El vital ejercicio de resignificar el pasado
Teatro I. En 40 minutos en el país de las hadas, Ignacio Apolo pone en escena ideas teóricas de Benjamin a Freud y Borges.
Uno de los grandes cambios que llegaron con el siglo XXI es la presentización del pasado y de la historia. Es decir, la idea de que toda nueva experiencia reorganiza y modifica la anterior, modifica su significación y todo el sistema que se va construyendo a partir de las percepciones. Ideas similares se han planteado en relación con el pasado: la memoria es una construcción desde el presente. Incluso en Historia del arte se han discutido anacronismos con el argumento de que es el espectador desde su presente el que resignifica la obra y en relación con todas las obras que ha visto.
Sería muy extenso explorar cómo estas ideas influyen en el teatro pero sí podemos señalar que Ignacio Apolo, cuyo teatro hace base en el pensamiento teórico, se sumerge en estas tendencias y las pone en evidencia en su nueva obra: 40 minutos en el país de las hadas. Propone que es un evento del presente el que construye un sentido uniendo sucesos del pasado que quizá no parecían relevantes o relacionados entre sí. Un poco a la manera que propone Benjamin para leer los deshechos, las ruinas, las huellas. Apolo hace mención a que suele ser una catástrofe el evento que dota de sentido pero no sólo como lo considera Benjamin, también las ciencias.
Más clara es la comparación que se explicita en la obra con la idea de Borges: Kafka crea sus antecesores, su escritura es la clave para armar un sistema de autores anteriores que no hubiéramos relacionado sin él. En este sentido, Apolo confronta con las teorías de Freud sobre la pulsión de muerte. Siempre Freud parte de la huella de un evento originario que nos impulsa, sea este la no existencia o el placer primero, hay un eterno intento de retorno a ese recuerdo fundante. ¿Pero si lo pensamos a la inversa –se pregunta Apolo como autor y como protagonista en vivo de su propia dramaturgia–, si hay un último evento, incluso la muerte misma, que resignifica lo que vivimos? ¿Debemos entonces elegir cuidadosamente el recuerdo final? ¿O es imposible elegir alguno porque los construimos mientras intentamos traerlos a la memoria?
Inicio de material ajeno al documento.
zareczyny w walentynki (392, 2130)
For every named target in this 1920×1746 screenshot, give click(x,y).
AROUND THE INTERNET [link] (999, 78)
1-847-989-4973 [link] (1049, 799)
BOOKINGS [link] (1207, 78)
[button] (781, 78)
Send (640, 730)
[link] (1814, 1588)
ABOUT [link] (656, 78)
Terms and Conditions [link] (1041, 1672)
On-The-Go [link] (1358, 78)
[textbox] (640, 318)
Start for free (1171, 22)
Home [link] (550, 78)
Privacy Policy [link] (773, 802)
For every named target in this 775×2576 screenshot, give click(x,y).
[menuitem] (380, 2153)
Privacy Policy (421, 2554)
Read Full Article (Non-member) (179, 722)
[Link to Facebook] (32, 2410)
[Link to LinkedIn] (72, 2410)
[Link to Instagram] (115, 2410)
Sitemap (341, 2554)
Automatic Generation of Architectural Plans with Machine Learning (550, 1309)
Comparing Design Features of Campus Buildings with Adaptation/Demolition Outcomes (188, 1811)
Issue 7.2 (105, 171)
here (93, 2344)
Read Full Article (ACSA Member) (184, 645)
La forma escénica es coherente con este contenido, porque hace convivir a los personajes con el dramaturgo, al que la piensa con las que la actúan, sugiriendo que el proceso de creación es un circuito de retroalimentación, no un tiempo lineal en que está primero la escritura o primero la actuación, primero el pensamiento y luego la acción o viceversa. Apolo se representa a sí mismo preguntándose ¿lo que escribió antes? o lo que parece ir pensando a partir de lo que los personajes despliegan frente a él y también observando las reacciones de los espectadores. Comparte el escenario con dos tiempos diferentes y desdoblados de un mismo personaje. La joven a punto de morir que en sus últimos 40 minutos intenta elegir el mejor recuerdo pero no encuentra uno placentero ¿porque la muerte dará sentido a sus pulsiones autodestructivas? El otro personaje es la niña, la que fue la joven pero es el germen de la que será a partir de que la joven después de su muerte le dé los elementos para su futuro, le señale esos trazos aparentemente sueltos que deberá ir dejando. La ambigüedad de la obra nos permite la interpretación contraria o complementaria para la retroalimentación: también es la niña que fue, la que vislumbraba un hada a la que debía esperar ¿como camino a seguir? Y el circuito vuelve a girar: ¿Es un padre ensimismado el origen de la futura elección de novios indiferentes? ¿O el fracaso amoroso de la joven señala a la niña la falta de atención de su padre? Y así la obra nos confunde, en el buen sentido de reflexionar.